Reforma trabalhista estabelecia que custos de processo deveriam ser
pagos por quem perdesse. Após reversão da regra, número voltou a

crescer, registrando alta de 15% em 2024.

Em 2024, o número de ações trabalhistas aumentou 15% em relação a
2023, passando de 2,991 milhões para 3,450 milhões, segundo
informações do Tribunal Superior do Trabalho (TST). Entre as razões
apontadas está a decisão do Supremo Tribunal Federal (STF) que
reverteu medida estabelecida pela reforma de 2017, que obrigava o
pagamento de despesas por quem perdesse um processo.
Conforme determinado pela reforma trabalhista, o pagamento dos
honorários periciais e advocatícios deveria ser feito pelos beneficiários da
justiça gratuita caso perdessem a ação, mas obtivessem créditos
suficientes para o pagamento dessas custas em outra demanda
trabalhista.
Tal medida constrangia trabalhadores a buscarem a Justiça por receio de
terem de arcar com altos custos caso não conseguissem vencer a ação.
Tratava-se, portanto, de mais um mecanismo de coerção e mais um
ataque da reforma aos direitos trabalhistas.
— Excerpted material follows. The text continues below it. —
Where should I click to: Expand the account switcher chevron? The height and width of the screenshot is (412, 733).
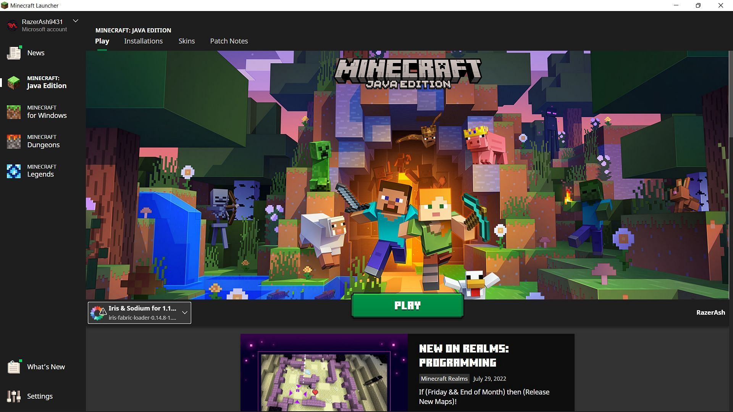point(76,21)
Em 2021, em resposta a uma Ação Direta de Inconstitucionalidade
movida pela Procuradoria Geral da República, o Supremo decidiu pela
invalidação dessa regra.
Com isso, a queda de 27% no número de ações, registrada entre 2017 e
2021, foi revertida e a quantidade de processos voltou a subir em 2022,
até atingir o patamar atual. Além das regras draconianas da reforma, a
pandemia também é vista como fator que pode ter influenciado naquela
queda.
Nestes últimos anos, o mercado aquecido também tem influenciado no
número de ações, uma vez que o trabalhador pode procurar novas vagas
que lhe paguem melhor. Dados do Caged divulgados no final de
novembro mostram que em 2024, até o mês de outubro, o Brasil gerou
2,1 milhões de novos postos de trabalho com carteira assinada, com um
saldo (admissões subtraídas de desligamentos) de 132,7 mil vagas
formais.
A troca de emprego, no entanto, muitas vezes obriga o trabalhador a
entrar na Justiça devido ao não cumprimento de seus direitos pelas
empresas. Problemas com as verbas rescisórias — como o não
pagamento de aviso prévio, horas extras e férias — estão entre as
principais queixas.
Ainda figuram na lista a falta de pagamento de adicional por hora extra
ou por insalubridade e de 13º; a falta de depósito mensal do FGTS por
parte do empregador e problemas relativos ao ambiente de trabalho.